Ohio Supreme Court to review block of near-ban on abortion
The Ohio Supreme Court has agreed to review a judge’s order that is blocking enforcement of Ohio's so-called heartbeat abortion ban, and to consider whether the clinics that have sued have standing to challenge the law.
By JULIE CARR SMYTH
COLUMBUS, Ohio (AP) — The Ohio Supreme Court agreed Tuesday to review a county judge’s order that is blocking enforcement of the state's near-ban on abortions, and to consider whether the clinics challenging the law have legal standing to do so.
In its split decision, the court, however, denied Republican Attorney General Dave Yost's request to launch its own review of the right to an abortion under the Ohio Constitution, leaving those arguments to play out in lower court.
This mean abortions remain legal in the state for now up to 20 weeks' gestation.
Yost appealed Hamilton County Common Pleas Judge Christian Jenkins’ order to the state’s high court in January, after a failed effort to get it overturned by the First District Court of Appeals. The appellate court ruled the appeal premature, as it was only an interim step in the lawsuit challenging the so-called heartbeat law's constitutionality.
Justices will now decide whether such orders are appropriate legal procedure, or attempts by lower courts to block laws they don't like, as Yost has asserted.

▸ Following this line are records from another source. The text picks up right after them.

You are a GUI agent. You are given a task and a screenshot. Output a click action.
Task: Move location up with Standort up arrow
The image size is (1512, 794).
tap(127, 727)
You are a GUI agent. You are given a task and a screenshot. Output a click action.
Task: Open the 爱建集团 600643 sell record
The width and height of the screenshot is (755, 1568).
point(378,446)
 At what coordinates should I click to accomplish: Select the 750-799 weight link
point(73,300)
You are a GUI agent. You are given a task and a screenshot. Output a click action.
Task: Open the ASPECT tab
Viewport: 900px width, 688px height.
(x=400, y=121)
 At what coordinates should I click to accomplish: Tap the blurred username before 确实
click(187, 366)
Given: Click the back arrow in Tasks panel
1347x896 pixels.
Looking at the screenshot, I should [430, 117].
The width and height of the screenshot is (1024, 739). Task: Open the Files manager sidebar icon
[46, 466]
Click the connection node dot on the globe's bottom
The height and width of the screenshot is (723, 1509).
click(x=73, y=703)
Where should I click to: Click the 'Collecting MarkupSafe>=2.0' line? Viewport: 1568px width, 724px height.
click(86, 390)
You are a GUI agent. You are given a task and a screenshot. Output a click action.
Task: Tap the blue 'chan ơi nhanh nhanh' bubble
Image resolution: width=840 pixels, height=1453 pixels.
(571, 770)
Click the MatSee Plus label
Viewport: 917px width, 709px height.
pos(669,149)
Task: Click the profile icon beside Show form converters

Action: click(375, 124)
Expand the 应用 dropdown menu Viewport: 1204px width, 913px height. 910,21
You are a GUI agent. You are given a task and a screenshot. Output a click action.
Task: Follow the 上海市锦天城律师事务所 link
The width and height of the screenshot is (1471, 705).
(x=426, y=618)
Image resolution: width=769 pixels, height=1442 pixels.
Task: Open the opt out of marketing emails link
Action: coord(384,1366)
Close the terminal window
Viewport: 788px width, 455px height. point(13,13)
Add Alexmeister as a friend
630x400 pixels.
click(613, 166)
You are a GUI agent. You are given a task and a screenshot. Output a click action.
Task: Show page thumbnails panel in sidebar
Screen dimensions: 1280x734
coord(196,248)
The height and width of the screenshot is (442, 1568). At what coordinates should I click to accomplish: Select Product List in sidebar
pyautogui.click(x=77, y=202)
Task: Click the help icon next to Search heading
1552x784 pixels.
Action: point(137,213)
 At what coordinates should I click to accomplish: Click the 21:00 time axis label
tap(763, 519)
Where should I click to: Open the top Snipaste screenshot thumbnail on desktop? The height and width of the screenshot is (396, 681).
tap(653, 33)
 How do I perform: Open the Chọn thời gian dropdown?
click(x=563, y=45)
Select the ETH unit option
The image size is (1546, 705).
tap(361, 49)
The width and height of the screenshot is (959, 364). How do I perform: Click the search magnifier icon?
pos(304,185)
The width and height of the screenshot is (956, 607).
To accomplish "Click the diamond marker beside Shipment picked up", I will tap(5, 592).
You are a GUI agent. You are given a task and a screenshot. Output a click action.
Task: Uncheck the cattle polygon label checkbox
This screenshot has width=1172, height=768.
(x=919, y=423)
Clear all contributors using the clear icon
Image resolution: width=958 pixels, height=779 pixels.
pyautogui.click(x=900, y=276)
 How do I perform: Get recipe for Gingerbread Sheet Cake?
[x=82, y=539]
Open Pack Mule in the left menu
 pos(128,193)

Abortion rights organizations want the law to remain blocked, pointing to the chaos inflicted on patients, doctors and clinics during the 66 days that the Ohio ban was in effect last year.
The law signed by Republican Gov. Mike DeWine in April 2019 prohibits most abortions after the first detectable “fetal heartbeat.” Cardiac activity can be detected as early as six weeks into pregnancy, before many women know they’re pregnant. The law had been blocked through a different legal challenge until right after the U.S. Supreme Court overturned its landmark Roe v. Wade decision legalizing abortion.
The ruling effectively nullified all abortion-rights lawsuits across the country that had cited the federal constitution, sending the question back to the states.
The lawsuit filed in Jenkins' court argues a similar right exists under the Ohio Constitution.